Il presidente del consiglio Mario Draghi non ha usato mezzi termini, ha definito la rottamazione leghista un condono, forse necessario, ma sempre un condono. L’evasione insieme alle mafie sono la peste del nostro Paese.

Sul fronte fiscale l’Europa resta una armata Brancaleone, le multinazionali che costringono i cittadini del continente allo sciopero, vengono protette dalla fiscalità pulviscolare degli stati membri che proteggono le stesse, dalla fiscalità giusta e solidale. Non è concepibile, se non se ne ha la forza, di sperare in un abbuono del dedito concesso ora. La “miminum Tax” una sorta di patrimoniale imposta ai colossi multinazionali, ventilata dalla nuova amministrazione U.S.A. e spiegata dal Fondo Monetario Internazionale, convertito temporaneamente alla solidarietà globale, potrebbe essere un viatico convincente tale da assicurare gli investimenti idonei per un’economia più calibrata sul sociale.
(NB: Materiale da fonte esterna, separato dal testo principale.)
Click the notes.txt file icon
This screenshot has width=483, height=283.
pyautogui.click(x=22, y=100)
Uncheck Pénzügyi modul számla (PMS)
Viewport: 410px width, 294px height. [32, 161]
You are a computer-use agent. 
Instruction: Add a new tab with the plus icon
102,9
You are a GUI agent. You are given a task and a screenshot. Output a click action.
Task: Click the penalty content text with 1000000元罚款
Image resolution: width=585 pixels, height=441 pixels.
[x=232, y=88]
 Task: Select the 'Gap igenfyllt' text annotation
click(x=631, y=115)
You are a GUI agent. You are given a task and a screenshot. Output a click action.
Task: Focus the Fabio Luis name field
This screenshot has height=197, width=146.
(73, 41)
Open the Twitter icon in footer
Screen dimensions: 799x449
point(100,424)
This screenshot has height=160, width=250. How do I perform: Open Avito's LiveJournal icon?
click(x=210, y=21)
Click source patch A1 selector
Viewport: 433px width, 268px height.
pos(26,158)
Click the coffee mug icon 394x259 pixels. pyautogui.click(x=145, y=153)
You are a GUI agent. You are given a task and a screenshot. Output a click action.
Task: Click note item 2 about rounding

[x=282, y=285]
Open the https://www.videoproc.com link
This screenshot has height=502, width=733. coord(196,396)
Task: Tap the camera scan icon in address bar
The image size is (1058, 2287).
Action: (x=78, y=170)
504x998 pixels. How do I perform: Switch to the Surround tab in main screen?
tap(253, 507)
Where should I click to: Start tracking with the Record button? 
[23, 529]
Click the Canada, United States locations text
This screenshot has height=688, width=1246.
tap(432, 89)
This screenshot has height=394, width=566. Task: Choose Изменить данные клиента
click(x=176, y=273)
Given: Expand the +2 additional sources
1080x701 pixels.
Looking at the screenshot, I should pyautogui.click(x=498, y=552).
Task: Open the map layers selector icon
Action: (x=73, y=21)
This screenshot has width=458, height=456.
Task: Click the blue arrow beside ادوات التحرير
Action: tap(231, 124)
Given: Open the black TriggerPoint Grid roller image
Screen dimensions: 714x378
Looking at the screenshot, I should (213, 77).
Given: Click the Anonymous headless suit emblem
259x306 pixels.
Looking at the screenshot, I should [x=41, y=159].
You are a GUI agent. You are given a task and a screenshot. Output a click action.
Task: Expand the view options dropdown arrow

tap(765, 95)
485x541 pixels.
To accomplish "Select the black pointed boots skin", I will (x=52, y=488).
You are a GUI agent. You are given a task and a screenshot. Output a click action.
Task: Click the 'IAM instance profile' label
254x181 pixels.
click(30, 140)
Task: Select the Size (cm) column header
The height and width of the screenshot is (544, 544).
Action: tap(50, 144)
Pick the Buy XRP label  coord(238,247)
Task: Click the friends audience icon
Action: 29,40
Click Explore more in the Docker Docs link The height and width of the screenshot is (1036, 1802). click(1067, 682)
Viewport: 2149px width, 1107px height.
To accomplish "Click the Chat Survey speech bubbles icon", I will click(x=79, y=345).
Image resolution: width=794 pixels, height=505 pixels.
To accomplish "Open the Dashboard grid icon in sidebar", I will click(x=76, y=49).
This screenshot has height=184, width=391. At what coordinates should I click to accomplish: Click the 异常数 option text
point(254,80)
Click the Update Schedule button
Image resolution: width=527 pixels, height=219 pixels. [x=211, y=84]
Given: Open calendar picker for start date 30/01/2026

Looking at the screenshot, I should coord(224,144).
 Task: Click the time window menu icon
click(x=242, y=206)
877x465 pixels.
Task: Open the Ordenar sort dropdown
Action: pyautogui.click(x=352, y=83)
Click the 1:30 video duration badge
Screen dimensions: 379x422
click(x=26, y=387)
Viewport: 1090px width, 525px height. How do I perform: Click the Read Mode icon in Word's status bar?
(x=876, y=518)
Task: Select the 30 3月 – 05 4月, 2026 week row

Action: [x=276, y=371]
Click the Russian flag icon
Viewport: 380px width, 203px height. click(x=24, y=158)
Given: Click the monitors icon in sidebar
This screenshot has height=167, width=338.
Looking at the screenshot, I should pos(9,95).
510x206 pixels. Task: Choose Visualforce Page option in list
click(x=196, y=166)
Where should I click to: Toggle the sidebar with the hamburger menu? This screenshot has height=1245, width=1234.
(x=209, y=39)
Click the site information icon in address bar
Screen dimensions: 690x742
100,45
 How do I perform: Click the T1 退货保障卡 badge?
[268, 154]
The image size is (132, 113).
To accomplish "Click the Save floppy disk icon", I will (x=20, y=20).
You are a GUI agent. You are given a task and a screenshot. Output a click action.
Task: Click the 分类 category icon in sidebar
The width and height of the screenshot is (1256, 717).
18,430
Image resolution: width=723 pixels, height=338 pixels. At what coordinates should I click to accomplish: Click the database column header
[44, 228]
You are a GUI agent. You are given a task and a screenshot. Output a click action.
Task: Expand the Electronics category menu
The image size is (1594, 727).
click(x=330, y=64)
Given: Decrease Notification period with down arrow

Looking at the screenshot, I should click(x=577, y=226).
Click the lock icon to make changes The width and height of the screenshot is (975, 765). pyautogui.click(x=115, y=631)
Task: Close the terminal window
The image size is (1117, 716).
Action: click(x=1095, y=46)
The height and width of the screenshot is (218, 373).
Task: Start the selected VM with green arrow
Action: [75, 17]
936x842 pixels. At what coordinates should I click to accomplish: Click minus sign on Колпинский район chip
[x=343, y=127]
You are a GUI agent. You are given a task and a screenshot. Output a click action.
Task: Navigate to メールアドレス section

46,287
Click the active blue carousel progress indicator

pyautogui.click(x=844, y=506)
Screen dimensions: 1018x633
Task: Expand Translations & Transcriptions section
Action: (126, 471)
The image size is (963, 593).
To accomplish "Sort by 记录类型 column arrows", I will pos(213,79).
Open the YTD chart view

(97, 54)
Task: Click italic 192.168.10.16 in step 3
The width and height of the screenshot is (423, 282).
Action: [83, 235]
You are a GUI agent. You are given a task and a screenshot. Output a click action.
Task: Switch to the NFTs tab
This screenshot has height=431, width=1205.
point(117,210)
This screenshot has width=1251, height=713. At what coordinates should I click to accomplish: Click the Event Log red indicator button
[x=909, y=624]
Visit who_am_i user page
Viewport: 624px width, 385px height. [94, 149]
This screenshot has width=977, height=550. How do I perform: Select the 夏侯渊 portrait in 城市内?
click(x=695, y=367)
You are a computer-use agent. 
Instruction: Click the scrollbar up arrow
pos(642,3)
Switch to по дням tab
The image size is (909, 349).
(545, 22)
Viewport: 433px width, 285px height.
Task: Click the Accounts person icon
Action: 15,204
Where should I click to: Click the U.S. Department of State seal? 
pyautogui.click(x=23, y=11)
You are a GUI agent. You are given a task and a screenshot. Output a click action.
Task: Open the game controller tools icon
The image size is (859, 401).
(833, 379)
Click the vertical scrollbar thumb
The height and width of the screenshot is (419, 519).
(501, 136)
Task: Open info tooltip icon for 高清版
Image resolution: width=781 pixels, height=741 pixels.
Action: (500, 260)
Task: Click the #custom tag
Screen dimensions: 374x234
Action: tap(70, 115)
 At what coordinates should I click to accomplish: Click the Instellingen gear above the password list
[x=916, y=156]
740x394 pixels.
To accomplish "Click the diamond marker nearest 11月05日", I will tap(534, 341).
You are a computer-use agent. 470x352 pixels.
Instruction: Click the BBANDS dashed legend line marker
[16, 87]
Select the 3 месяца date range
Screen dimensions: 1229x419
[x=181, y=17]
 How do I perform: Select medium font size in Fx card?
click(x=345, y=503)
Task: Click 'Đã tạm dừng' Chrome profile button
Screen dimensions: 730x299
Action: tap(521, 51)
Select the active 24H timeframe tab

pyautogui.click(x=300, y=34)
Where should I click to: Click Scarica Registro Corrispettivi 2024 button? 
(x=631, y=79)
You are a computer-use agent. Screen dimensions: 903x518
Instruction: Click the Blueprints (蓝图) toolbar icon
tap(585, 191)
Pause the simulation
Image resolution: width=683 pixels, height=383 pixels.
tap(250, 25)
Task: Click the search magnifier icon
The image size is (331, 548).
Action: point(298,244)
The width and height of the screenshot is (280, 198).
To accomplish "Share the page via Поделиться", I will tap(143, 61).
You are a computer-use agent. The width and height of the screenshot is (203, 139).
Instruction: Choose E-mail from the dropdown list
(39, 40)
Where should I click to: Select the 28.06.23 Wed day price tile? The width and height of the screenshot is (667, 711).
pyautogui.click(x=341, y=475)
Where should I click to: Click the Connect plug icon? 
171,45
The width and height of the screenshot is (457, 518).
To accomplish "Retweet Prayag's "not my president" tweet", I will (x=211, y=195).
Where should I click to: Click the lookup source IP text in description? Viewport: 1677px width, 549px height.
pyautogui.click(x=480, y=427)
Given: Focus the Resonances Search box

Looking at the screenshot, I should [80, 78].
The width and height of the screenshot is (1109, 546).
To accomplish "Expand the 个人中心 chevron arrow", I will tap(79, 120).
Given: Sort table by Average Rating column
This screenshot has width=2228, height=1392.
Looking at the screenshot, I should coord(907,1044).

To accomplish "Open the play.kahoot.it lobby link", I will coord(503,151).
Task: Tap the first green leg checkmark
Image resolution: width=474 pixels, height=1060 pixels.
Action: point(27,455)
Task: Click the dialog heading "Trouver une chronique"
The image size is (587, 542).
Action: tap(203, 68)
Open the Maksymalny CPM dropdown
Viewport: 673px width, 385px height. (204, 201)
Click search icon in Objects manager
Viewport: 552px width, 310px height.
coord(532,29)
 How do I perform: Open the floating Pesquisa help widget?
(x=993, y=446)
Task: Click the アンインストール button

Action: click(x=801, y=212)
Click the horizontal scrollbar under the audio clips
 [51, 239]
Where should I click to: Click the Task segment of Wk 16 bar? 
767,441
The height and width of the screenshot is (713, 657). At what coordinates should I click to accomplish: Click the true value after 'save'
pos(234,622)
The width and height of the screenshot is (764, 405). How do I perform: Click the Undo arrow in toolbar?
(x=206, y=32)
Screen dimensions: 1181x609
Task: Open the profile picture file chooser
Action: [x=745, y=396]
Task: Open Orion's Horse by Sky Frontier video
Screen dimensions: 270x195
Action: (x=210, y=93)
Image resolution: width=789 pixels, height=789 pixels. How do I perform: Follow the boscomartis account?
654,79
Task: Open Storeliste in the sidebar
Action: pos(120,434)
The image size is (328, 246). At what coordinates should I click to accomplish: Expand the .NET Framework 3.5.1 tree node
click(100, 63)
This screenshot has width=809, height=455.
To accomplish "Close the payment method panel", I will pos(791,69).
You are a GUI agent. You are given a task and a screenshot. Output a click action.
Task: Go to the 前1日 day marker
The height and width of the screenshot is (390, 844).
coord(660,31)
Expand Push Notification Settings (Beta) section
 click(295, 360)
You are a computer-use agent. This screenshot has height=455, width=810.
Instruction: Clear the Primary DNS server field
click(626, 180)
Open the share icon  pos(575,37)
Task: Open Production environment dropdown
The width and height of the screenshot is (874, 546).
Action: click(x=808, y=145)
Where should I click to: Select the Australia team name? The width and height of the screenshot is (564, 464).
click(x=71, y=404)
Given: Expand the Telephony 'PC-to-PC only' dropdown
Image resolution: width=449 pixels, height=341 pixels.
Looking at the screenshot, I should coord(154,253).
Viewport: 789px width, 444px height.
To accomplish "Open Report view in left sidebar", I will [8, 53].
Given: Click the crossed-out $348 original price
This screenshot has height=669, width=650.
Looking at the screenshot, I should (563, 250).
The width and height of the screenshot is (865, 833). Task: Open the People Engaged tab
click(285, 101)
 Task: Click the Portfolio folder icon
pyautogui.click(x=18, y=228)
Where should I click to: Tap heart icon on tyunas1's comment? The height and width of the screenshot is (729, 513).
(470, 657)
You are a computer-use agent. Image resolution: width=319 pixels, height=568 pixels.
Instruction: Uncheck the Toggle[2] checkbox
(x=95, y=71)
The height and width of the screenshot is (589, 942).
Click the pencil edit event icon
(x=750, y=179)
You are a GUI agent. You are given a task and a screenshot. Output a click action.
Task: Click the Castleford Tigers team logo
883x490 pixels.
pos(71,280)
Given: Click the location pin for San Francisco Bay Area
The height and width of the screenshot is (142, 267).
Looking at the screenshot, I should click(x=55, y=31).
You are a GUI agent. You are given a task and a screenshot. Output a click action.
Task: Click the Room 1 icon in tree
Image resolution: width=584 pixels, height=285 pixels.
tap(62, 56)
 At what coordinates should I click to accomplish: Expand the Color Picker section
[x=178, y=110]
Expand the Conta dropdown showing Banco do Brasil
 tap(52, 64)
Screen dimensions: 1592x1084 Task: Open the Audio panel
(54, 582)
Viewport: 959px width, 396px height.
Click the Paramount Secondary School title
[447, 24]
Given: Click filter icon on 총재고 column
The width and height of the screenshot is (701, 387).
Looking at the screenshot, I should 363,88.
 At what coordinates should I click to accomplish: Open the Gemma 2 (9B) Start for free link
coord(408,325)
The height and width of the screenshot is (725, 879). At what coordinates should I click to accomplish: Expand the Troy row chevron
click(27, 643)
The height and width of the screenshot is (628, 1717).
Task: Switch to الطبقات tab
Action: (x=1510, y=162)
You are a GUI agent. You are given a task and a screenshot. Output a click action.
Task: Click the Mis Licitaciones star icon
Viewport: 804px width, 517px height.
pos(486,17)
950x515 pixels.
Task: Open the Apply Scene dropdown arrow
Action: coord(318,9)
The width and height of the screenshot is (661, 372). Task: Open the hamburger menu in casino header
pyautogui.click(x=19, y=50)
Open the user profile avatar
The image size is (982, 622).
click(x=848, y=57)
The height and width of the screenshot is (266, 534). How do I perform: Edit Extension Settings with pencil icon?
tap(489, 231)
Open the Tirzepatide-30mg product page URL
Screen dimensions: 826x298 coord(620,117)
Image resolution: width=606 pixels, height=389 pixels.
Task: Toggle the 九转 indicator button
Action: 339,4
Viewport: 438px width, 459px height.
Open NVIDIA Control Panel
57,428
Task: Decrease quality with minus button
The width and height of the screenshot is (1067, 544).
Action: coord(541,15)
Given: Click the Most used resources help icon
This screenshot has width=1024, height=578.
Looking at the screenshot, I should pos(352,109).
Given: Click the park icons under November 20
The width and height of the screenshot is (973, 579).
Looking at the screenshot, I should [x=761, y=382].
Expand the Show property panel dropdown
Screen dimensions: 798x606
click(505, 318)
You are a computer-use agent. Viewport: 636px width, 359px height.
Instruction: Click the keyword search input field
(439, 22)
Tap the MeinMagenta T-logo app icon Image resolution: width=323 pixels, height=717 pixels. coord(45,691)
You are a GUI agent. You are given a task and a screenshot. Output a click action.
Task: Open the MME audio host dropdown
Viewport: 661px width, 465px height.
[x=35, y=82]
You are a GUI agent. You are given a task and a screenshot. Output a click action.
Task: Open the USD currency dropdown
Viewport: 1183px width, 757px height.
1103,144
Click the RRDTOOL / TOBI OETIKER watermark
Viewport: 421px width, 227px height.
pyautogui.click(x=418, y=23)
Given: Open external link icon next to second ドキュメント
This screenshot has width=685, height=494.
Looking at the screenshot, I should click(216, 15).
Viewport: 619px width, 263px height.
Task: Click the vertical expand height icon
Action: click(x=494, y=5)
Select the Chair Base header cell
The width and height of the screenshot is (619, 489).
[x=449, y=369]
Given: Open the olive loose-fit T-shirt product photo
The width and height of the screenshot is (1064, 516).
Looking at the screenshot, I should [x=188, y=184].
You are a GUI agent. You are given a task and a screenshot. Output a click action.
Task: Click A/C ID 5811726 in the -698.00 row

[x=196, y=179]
Ci piacerebbe che le forze progressiste mondiali e tra queste il PD, tracciassero un processo politico coraggioso e “rivoluzionario” concepito sui numeri della sofferenza. Gli indici sull’occupazione europea e quella dei sussidi di disoccupazione statunitensi sono implacabili, come tali sono i numeri del costante arricchimento di pochi.

Questo è ciò che vorremmo che facessero, come donne e uomini di sinistra, i partiti che da tempo richiamiamo a declinare “cose di sinistra”. Trovare le risorse per dare forma concreta alle nostre idee è la necessaria condizione per continuare ad esistere.